Power is one of the most abstract concepts that is frequently used in politics and development without much contestation. Power is generally conceived as a negative force of exploitation and subjugation. This suggests that those who hold power have an inherent tendency to be unaccountable, corrupt and brutal.

We generally use a popular phrase: ‘power corrupts and absolute power corrupts absolutely’. Thus, in its simplest popular perspective power is the ability of a person, entity or institution to influence or subjugate the actions of others or to coerce others to submit to one’s desires.

More specifically it is about money, political influence, physical strength and knowledge to subdue those who do not have all this. Ironically, power is so attractive that everyone aspires to be powerful in some way or the other and it seems as if the purpose of life is all about the struggle to gain absolute power. In this sense, power is all about exercising unrestrained freedom and attaining social and political recognition despite all the negativity associated with it.

Dictators and autocrats exercise their power out of fear to preempt public anger rather than a choice to enjoy unrestrained freedom

However, this popular connotation of power is not well grounded and, therefore, it needs to be deconstructed to understand the nature and functionality of power in the real world. Or simply we need to analyze various aspects and dimensions of what constitutes being powerful. In the real world, power is a dynamic force that reveals itself through human actions regulated by institutional structures and it is restrained by the fear rather than belligerence. Dictators and autocrats exercise their power out of fear to preempt public anger rather than a choice to enjoy unrestrained freedom. Autocratic regimes are weaker than democratic governments where power is exercised as a choice with relatively less fear of public anger.

Dictators cannot hold their position for a longer period with peace and harmony because they face popular uprisings. However, uprisings against dictatorial regimes can also lead to revolutions and qualitative transformation of societies. Democracies survive the political crisis because of their ability to rule with popular consent rather than coercion. Democratic governments are less likely to be dislodged by popular uprisings as they have the flexibility to offer a power-sharing programme to minimize political conflict between the rulers and the ruled.
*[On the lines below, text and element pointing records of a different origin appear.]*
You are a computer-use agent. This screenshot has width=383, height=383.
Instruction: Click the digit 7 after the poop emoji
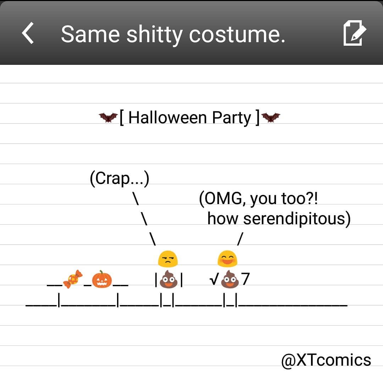point(245,279)
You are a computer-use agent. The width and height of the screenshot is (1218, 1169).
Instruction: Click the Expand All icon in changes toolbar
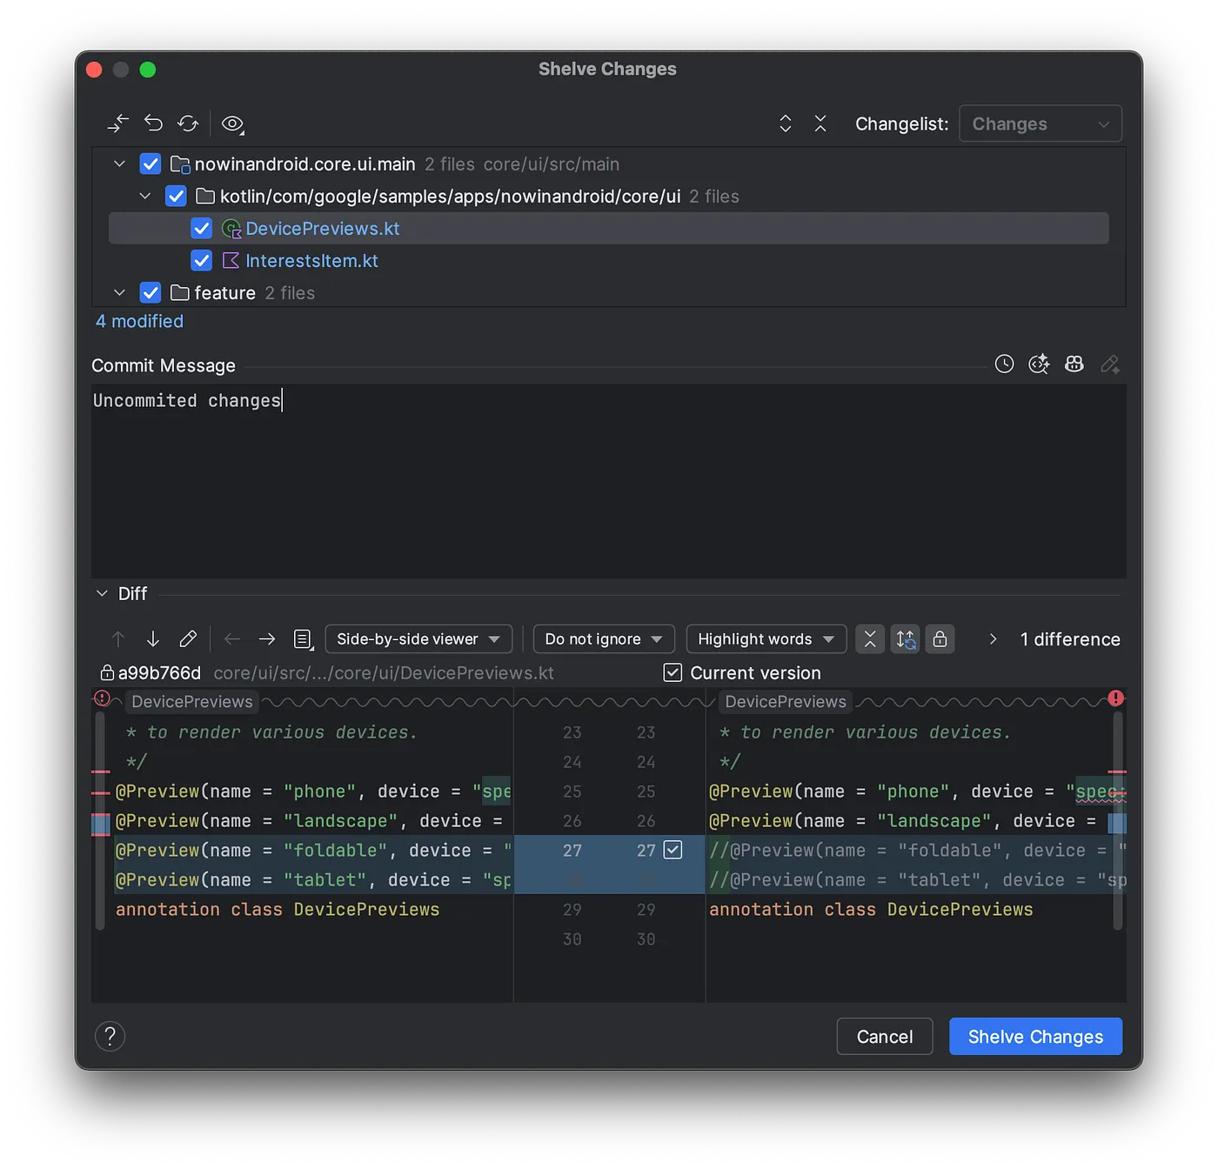pyautogui.click(x=786, y=124)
Power in this sense is the ability of a human agency to act to attain collective good rather than ensuring individual freedoms. The freedom of individuals is ascertained only through collective action to transform human society for the betterment of the majority. Even within the institutional structures that regulate the exercise of power human agency strives to express its potential to transform such institutions for a larger goal of reforms and long-term change. However, this expression of power by human agency is not driven by the individualistic appetite for absolute freedom but for a larger goal to transform institutions for an altruistic cause of collective good.

The recognition of an individual cannot be seen in isolation from his/her inherent desire for better social standing. The inherent tendency of human beings for better social standing leads to the expression of the individualistic potential for a larger social cause. The history of political movements and revolutions is evidence of this human tendency which has resulted in dislodging the centuries-old system of control and subjugation. Revolutions are more likely to be successful in autocratic societies than democracies because the former are easier to be dislodged — being weaker than democracies. However, our contemporary democracies under the neoliberal global order are increasingly becoming subservient to global corporate interests rather than protecting the rights of citizens. In our neoliberal world, democracies have been weakened as they are reduced to formulating labour movement regulations only.

In this era of democratic deficit, the world has started to experience a new wave of political movements and resistance against global political and economic order. Democracies are under threat not from international resistance movements but from the transnational economic order imposed on global society. Even staunch proponents of this neoliberal global order have started to express their discontent with regard to the dwindling role of citizens in shaping the global society. Francis Fukuyama has long been a strong advocate of liberal democracy. He articulated one of the most popular ideas — of the end of ideology and inevitability of liberal capitalist democracy as the final destination of human progress and prosperity.

As the world continued to face insurmountable political and economic challenges since the end of the cold war, Fukuyama had to revisit his own intellectual convictions vis-à-vis the role of liberal democracy in building an inclusive and equitable world. In his recent writings, Fukuyama has refuted his own idea of the end of ideology and has now started to write on the possibilities of alternatives.

Liberal democracy has failed to resolve the fundamental contradiction between economic dictatorship and political freedom

The rise of anti-globalization movements across the world is an expression of human agency to assert its power to see a better and more inclusive world for all human beings. While history continues to progress, popular resistance against economic disparities and political exclusion is shaping a new world. Liberal democracy has failed to resolve the fundamental contradiction between economic dictatorship and political freedom, and the world may go into another era of economic and political reconstruction for an equitable global order. With the failing liberal democracies, the power has been dispersed across a multitude of local and international resistance movements which resonate well with the idea of global citizenship beyond national borders.

The power of citizens has certainly played a positive role to rein in the unbridled horse of neoliberalism.

In the context of globalization, the power of citizens has certainly played a positive role to rein in the unbridled horse of neoliberalism. In this sense, power is a positive attribute of human agency and therefore it must be exercised to build a better world for tomorrow. There are some interesting perspectives about power which are generally referred to by the proponents of post-ideology. The most influential perspective of power in a post-ideology debate is the one provided by Michael Foucault.

According to Foucault, power is everywhere; it’s dispersed and diffused and hence it cannot be located as it does not reside with a particular structure, entity or order. This is an important perspective as far as understanding of power as a dynamic force is concerned. But it does not recognize the potential of human agency and the political question of transforming human societies.

Power is dispersed but it can become a collective force to supplant an oppressive and unequal political order with an inclusive and prosperous society. This is how history progresses and this is how human beings have dislodged the autocratic political systems of the past and this is how revolutions will continue to occur till the time the world really becomes a livable place for everyone. So: more power to national and international resistance movements against the atrocities of neoliberalism!